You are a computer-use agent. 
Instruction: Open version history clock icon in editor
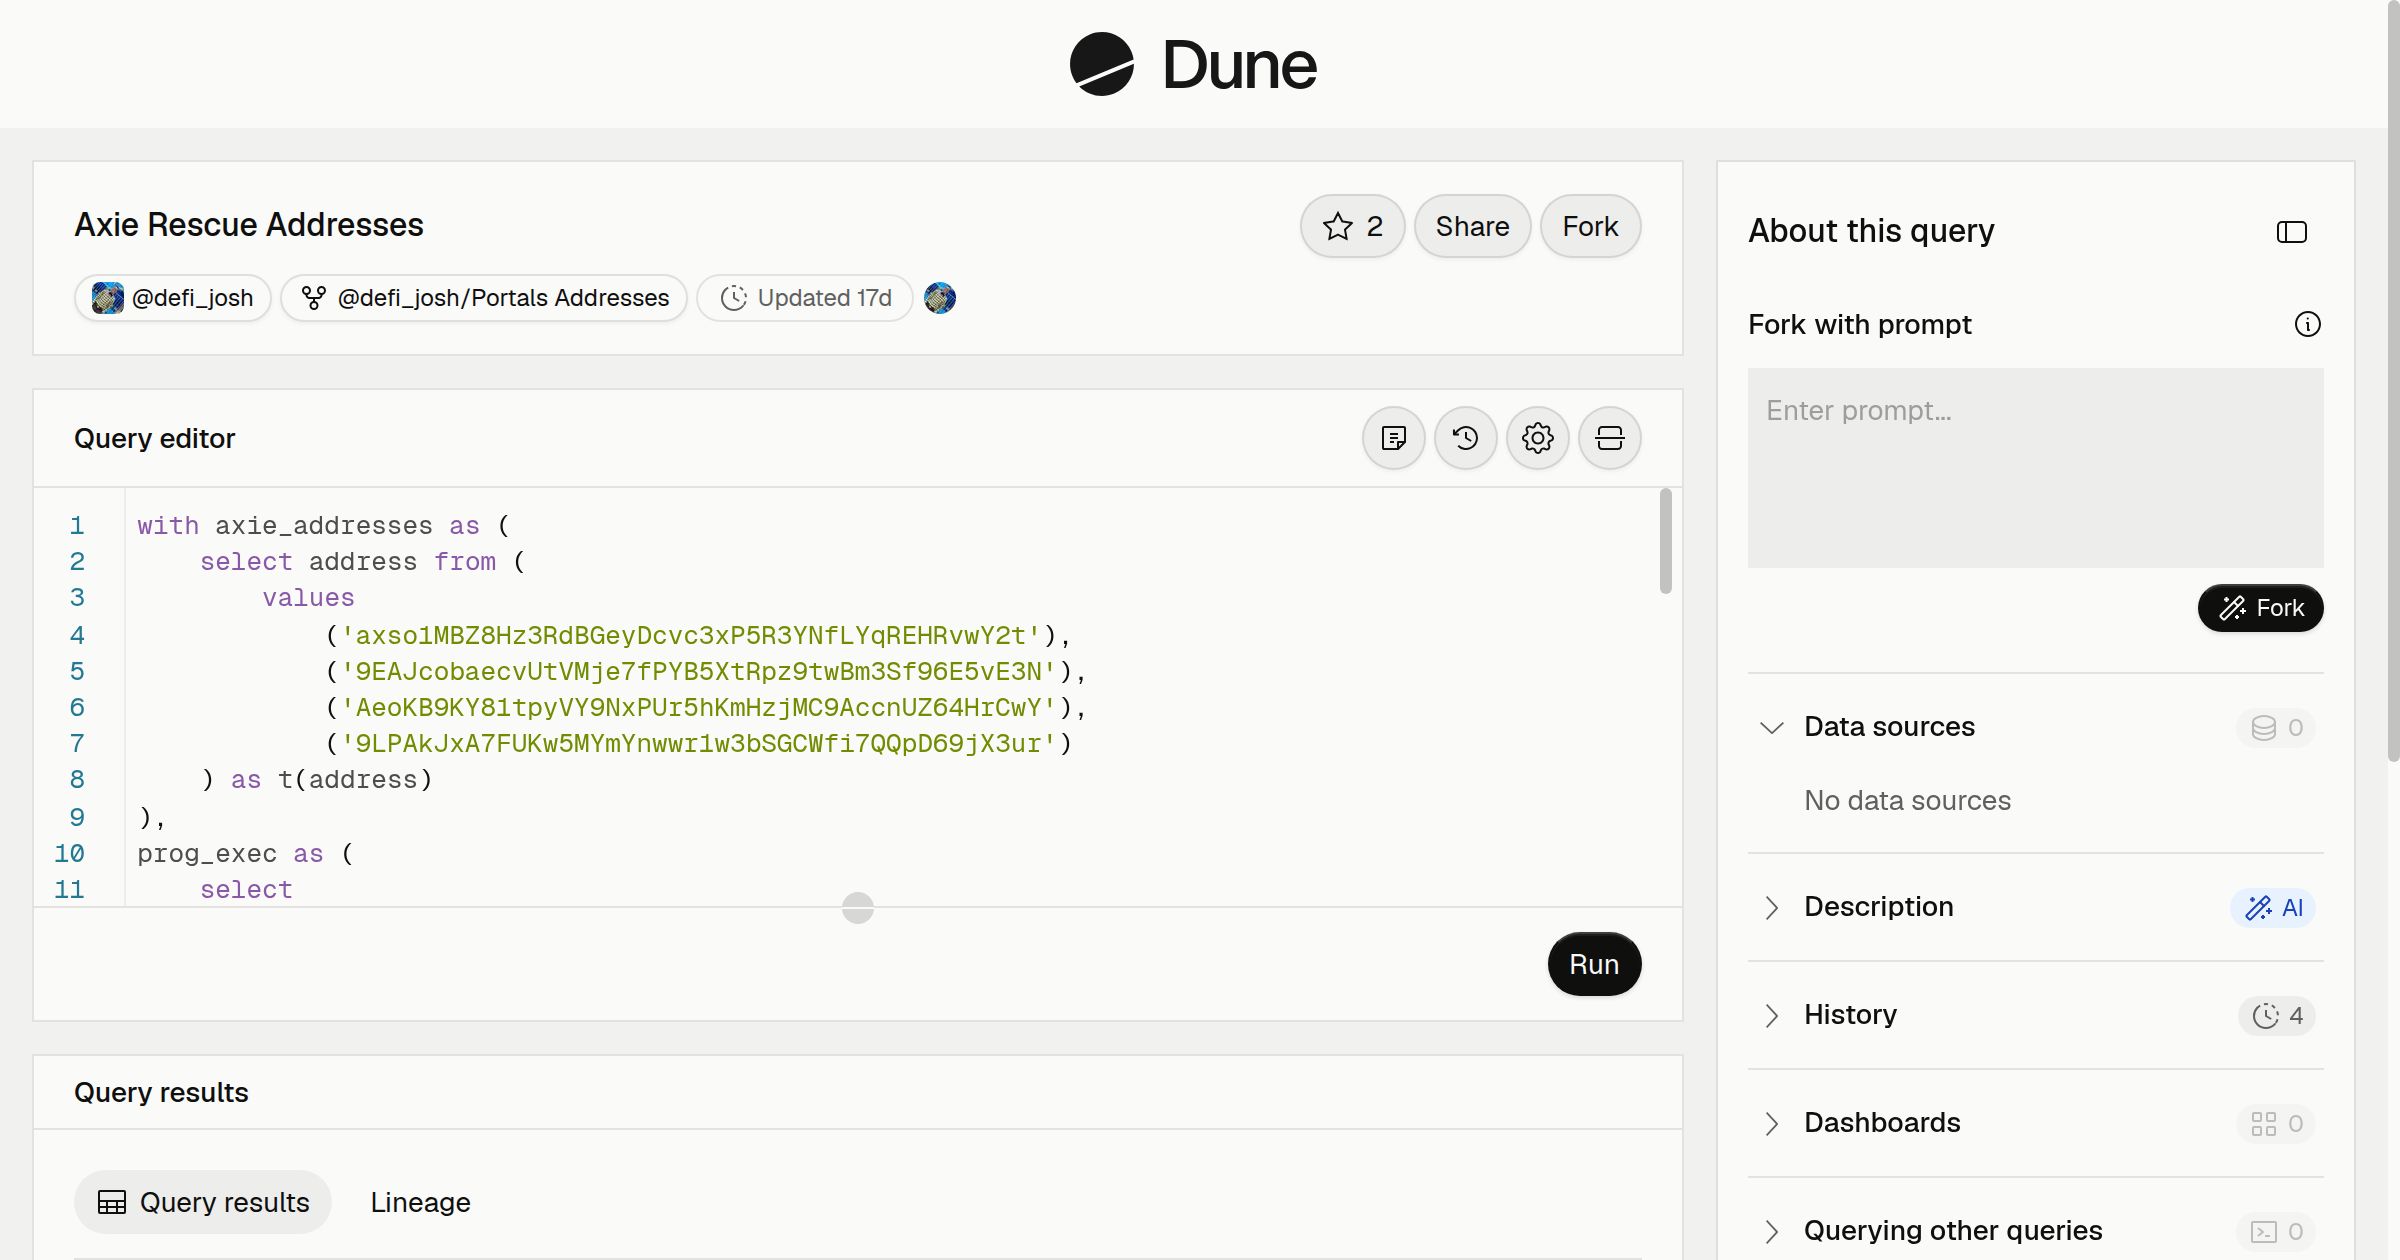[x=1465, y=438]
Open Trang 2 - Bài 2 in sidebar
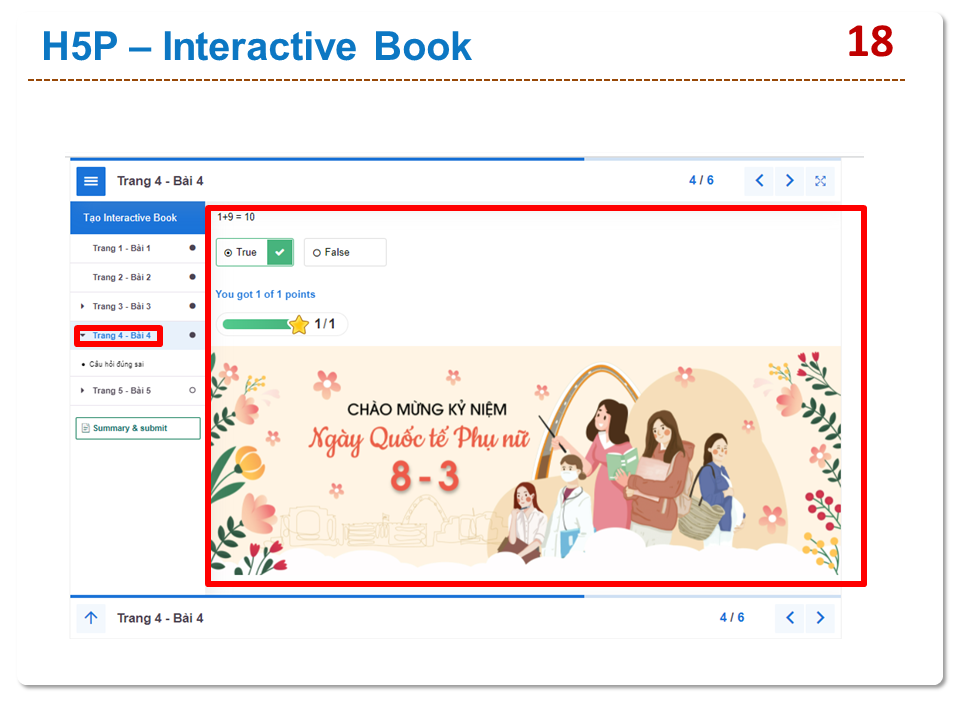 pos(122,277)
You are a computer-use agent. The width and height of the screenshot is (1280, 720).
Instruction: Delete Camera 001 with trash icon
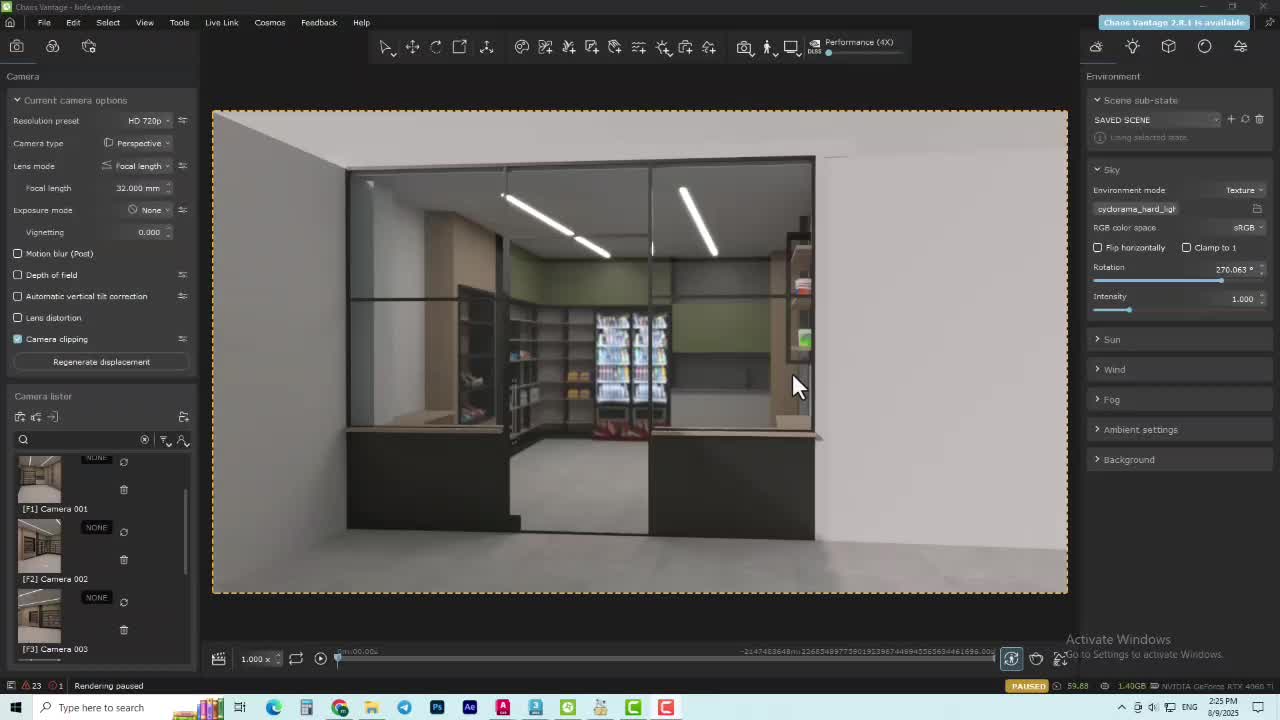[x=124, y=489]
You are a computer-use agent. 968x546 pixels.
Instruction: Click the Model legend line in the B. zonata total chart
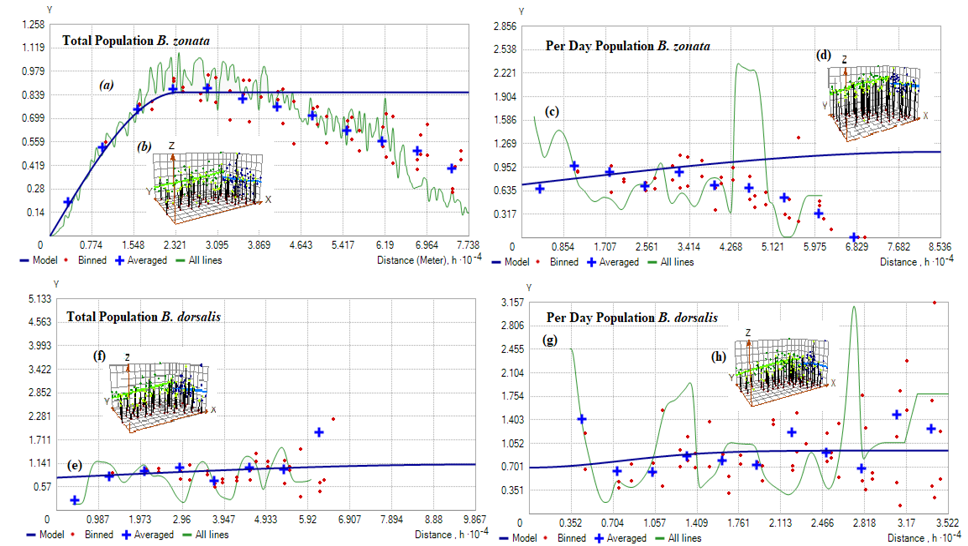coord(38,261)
┄┄┄┄┄┄┄┄┄┄┄┄┄┄┄┄┄┄┄┄
• _WORK REQUEST_
What lines in the listing include the string "computer"? Copy them out.

• _RESPONSE TO THE EXERCISE_
You are a computer-use agent. 
You are a computer-use agent. The width and height of the screenshot is (1280, 720).
You are a computer-use agent. 968x546 pixels.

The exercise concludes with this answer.